Program logic bugs vs input/environmental errors

Dicebot via Digitalmars-d digitalmars-d at puremagic.com
Sun Nov 2 15:44:37 PST 2014


On Sunday, 2 November 2014 at 17:53:45 UTC, Walter Bright wrote:
> On 11/2/2014 3:48 AM, Dicebot wrote:
>> On Saturday, 1 November 2014 at 15:02:53 UTC, H. S. Teoh via 
>> Digitalmars-d wrote:
>> Which is exactly the statement I call wrong. With current OSes 
>> processes aren't
>> decoupled units at all - it is all about feature set you stick 
>> to. Same with any
>> other units.
>
> They have hardware protection against sharing memory between 
> processes. It's a reasonable level of protection.

reasonable default - yes
reasoable level of protection in general - no

> 1. very few processes use shared memory
> 2. those that do should regard it as input/environmental, and 
> not trust it

This is no different from:

1. very few threads use shared
2. those that do should regard is as input/environmental

>> and kernel mode code.
>
> Kernel mode code is the responsibility of the OS system, not 
> the app.

In some (many?) large scale server systems OS is the app or at 
least heavily integrated. Thinking about app as a single 
independent user-space process is a bit.. outdated.

>> And you still don't have that possibility at thread/fiber
>> level if you don't use mutable shared memory (or any global 
>> state in general).
>
> A buffer overflow will render all that protection useless.

Nice we have @safe and default thread-local memory!

>> It is all about system design.
>
> It's about the probability of coupling and the level of that 
> your system can stand. Process level protection is adequate for 
> most things.

Again, I am fine with advocating it as a resonable default. What 
frustrates me is intentionally making any other design harder 
than it should be by explicitly allowing normal cleanup to be 
skipped. This behaviour is easy to achieve by installing custom 
assert handler (it could be generic Error handler too) but 
impossible to bail out when it is the default one.

Because of abovementioned avoiding more corruption from cleanup 
does not sound to me as strong enough benefit to force that on 
everyone. Ironically in system with decent fault protection and 
safety redundance it won't even matter (everything it can 
possibly corrupt is duplicated and proof-checked anyway)

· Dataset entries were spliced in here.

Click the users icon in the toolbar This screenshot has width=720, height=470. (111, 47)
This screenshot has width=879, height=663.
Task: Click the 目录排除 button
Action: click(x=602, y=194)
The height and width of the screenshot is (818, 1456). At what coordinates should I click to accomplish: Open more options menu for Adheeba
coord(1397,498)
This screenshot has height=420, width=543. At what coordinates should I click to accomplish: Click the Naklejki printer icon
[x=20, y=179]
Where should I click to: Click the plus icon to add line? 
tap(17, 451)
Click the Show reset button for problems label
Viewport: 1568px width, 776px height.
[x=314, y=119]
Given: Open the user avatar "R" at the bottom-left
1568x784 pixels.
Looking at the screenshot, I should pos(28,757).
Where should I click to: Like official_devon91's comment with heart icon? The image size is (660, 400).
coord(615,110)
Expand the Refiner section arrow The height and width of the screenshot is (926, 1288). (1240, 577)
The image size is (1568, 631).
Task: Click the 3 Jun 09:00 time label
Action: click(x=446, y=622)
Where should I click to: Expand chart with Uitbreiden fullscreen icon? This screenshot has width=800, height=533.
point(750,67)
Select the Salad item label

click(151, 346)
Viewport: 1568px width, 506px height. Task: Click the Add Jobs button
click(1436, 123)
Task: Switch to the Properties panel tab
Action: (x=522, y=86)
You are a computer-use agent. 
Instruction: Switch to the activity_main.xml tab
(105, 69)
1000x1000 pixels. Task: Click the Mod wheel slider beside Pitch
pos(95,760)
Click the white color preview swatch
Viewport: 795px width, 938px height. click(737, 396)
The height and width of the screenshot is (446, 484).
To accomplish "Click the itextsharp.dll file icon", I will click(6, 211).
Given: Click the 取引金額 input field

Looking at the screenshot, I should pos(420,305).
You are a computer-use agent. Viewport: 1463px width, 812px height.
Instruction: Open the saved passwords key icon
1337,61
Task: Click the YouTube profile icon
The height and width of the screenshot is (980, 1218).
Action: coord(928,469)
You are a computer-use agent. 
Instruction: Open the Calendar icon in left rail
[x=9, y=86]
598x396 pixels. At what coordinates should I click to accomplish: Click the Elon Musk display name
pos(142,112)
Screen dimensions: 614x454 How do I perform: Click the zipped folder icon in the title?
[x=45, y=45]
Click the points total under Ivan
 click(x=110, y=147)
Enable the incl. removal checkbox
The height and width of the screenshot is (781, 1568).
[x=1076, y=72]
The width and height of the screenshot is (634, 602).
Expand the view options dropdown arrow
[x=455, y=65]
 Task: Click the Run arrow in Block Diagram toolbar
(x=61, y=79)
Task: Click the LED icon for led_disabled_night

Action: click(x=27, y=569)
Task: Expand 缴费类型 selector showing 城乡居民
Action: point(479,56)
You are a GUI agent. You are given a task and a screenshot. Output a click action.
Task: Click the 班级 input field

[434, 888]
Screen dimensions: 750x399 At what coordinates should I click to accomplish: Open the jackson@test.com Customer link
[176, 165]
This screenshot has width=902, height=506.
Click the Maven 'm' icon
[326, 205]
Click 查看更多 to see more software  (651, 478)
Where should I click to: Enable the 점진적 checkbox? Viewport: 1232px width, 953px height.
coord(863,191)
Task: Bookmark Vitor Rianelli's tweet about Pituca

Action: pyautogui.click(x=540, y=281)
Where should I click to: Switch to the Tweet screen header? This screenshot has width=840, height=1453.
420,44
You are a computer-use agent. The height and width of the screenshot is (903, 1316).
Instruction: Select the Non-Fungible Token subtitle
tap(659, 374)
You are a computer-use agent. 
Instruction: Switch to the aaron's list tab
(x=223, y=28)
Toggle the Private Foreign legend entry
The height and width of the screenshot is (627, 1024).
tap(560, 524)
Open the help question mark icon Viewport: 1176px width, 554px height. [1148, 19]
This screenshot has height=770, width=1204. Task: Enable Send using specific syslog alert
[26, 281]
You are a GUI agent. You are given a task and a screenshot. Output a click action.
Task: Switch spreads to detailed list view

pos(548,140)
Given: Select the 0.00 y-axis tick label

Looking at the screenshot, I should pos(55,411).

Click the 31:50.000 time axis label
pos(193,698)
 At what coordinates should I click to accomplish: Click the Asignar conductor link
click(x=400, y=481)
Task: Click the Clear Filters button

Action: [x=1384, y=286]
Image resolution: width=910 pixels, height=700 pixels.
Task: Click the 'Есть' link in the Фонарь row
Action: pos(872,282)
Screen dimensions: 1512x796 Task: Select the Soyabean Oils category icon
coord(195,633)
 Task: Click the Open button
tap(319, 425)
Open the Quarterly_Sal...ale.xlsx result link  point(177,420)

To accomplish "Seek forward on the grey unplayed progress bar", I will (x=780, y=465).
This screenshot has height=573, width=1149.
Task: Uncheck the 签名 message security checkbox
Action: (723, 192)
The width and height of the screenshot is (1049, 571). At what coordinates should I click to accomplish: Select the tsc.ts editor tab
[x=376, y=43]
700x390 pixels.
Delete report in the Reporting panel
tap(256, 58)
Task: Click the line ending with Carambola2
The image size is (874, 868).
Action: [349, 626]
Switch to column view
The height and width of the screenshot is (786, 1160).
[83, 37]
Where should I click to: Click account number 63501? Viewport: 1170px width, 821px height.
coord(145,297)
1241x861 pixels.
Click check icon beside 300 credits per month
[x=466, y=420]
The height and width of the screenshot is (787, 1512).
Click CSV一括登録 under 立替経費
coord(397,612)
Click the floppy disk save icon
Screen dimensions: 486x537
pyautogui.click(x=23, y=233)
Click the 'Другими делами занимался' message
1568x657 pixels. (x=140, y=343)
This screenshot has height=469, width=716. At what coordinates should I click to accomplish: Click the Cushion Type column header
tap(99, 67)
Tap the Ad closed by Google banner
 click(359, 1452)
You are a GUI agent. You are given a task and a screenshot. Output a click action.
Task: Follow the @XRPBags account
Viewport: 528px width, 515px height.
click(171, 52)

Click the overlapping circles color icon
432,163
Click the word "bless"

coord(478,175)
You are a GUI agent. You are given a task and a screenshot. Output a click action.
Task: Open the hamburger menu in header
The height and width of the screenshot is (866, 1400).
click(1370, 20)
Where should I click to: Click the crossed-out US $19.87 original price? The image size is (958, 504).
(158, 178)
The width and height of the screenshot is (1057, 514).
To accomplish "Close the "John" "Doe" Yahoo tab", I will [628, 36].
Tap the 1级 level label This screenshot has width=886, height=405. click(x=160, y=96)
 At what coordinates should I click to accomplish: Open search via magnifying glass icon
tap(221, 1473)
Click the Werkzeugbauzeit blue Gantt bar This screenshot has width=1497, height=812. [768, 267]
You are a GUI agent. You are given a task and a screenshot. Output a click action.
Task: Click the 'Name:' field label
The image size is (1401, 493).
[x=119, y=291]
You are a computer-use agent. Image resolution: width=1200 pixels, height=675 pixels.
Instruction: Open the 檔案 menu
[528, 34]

>> Walter has experience with certain types of systems where 
>> process is indeed most
>> appropriate unit of granularity and calls that a silver bullet 
>> by explicitly
>> designing language
>
> I design the language to do what it can. A language cannot 
> compensate for coupling and bugs in the operating system, nor 
> can a language compensate for two machines being plugged into 
> the same power circuit.

I don't expect you to do magic. My blame is about making 
decisions that support designs you have great expertise with but 
hamper something different (but still very real) - decisions that 
are usually uncharacteristic in D (which I believe is 
non-opinionated language) and don't really belong to system 
programming language.

>> in a way that makes any other approach inherently complicated
>> and effort-consuming.
>
> Using enforce is neither complicated nor effort consuming.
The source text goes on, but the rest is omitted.